There’s evidence that people are more willing to listen to arguments when they come from unexpected sources, at argued in this Ramp Up post. A good example recently is the conservative economist Judith Sloane’s calls for an increase in the NewStart allowance. She could hardly be described as a usual suspect when discussing the rights of the unemployed. Different people paid attention to her comments as a result.

3. Avoid jargon and language that alienates people

The importance of this is emphasised in the Robert Wood Johnson Foundation report A New Way to Talk About the Social Determinants of Health. People switch off when things are described in stereotypical or politicised terms. As health professionals we often tend to fixate on the solutions and the jargon that surround them, partly because it’s what occupies most of our time but also because we are already convinced about the importance of the problem.

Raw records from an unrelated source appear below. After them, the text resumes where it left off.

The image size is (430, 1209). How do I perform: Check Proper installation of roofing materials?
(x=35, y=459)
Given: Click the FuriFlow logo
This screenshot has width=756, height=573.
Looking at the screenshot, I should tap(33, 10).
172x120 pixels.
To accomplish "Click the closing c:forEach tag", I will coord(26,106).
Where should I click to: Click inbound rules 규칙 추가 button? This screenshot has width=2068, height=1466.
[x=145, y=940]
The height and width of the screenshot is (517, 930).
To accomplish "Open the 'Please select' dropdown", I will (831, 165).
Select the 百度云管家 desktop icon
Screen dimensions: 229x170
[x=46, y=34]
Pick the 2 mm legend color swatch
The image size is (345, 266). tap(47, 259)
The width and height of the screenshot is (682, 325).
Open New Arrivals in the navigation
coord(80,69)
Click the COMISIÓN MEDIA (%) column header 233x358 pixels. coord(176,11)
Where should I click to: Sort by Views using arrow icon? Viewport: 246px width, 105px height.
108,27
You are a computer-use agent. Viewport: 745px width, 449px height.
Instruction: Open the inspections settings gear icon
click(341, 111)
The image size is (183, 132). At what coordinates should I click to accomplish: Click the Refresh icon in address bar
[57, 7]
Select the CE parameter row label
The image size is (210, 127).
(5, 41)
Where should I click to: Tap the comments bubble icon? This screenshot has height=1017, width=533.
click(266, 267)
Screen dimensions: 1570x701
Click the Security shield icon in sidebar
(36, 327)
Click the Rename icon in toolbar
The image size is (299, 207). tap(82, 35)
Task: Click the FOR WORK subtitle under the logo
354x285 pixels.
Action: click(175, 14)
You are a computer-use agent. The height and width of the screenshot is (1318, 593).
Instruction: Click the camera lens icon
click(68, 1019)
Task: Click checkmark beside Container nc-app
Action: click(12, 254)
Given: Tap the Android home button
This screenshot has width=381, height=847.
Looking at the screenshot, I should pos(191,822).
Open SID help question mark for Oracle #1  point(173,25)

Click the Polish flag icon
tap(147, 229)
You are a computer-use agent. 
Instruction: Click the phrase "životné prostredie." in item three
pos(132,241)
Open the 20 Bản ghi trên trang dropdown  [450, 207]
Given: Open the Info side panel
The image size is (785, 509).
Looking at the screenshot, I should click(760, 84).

4. Describe the human impact

This is often the hardest part for population health stories. Individual stories can illustrate broader population issues but they can also be misleading and seem glib. We often understandably resist this because we have an obligation to respect the dignity and privacy of the people we work with and we can’t control how their experiences will be reported. Without the human dimension though it’s difficult for not only journalists but also the audience to connect with the story. Human-scale narratives still matter, even with the most abstract ideas.

A good example of a media piece that embraces history, messiness, complexity and a population approach is Melissa Sweet’s description of Miller for Inside Story. It’s a story about the problems faced by a suburb in South West Sydney.

It’s an almost impossible story to convey in usual journalistic form because it has a lot of history and people involved and doesn’t have a neat narrative arc or resolution. Despite this, the piece manages to convey a lot of the complexity to the reader and provides a number of insights. The point is that it is still possible to tell even the most complicated stories in engaging ways.

We’re confronting big social and population health challenges but we have some ideas about the solutions. We just need to make sure we don’t bury the lede.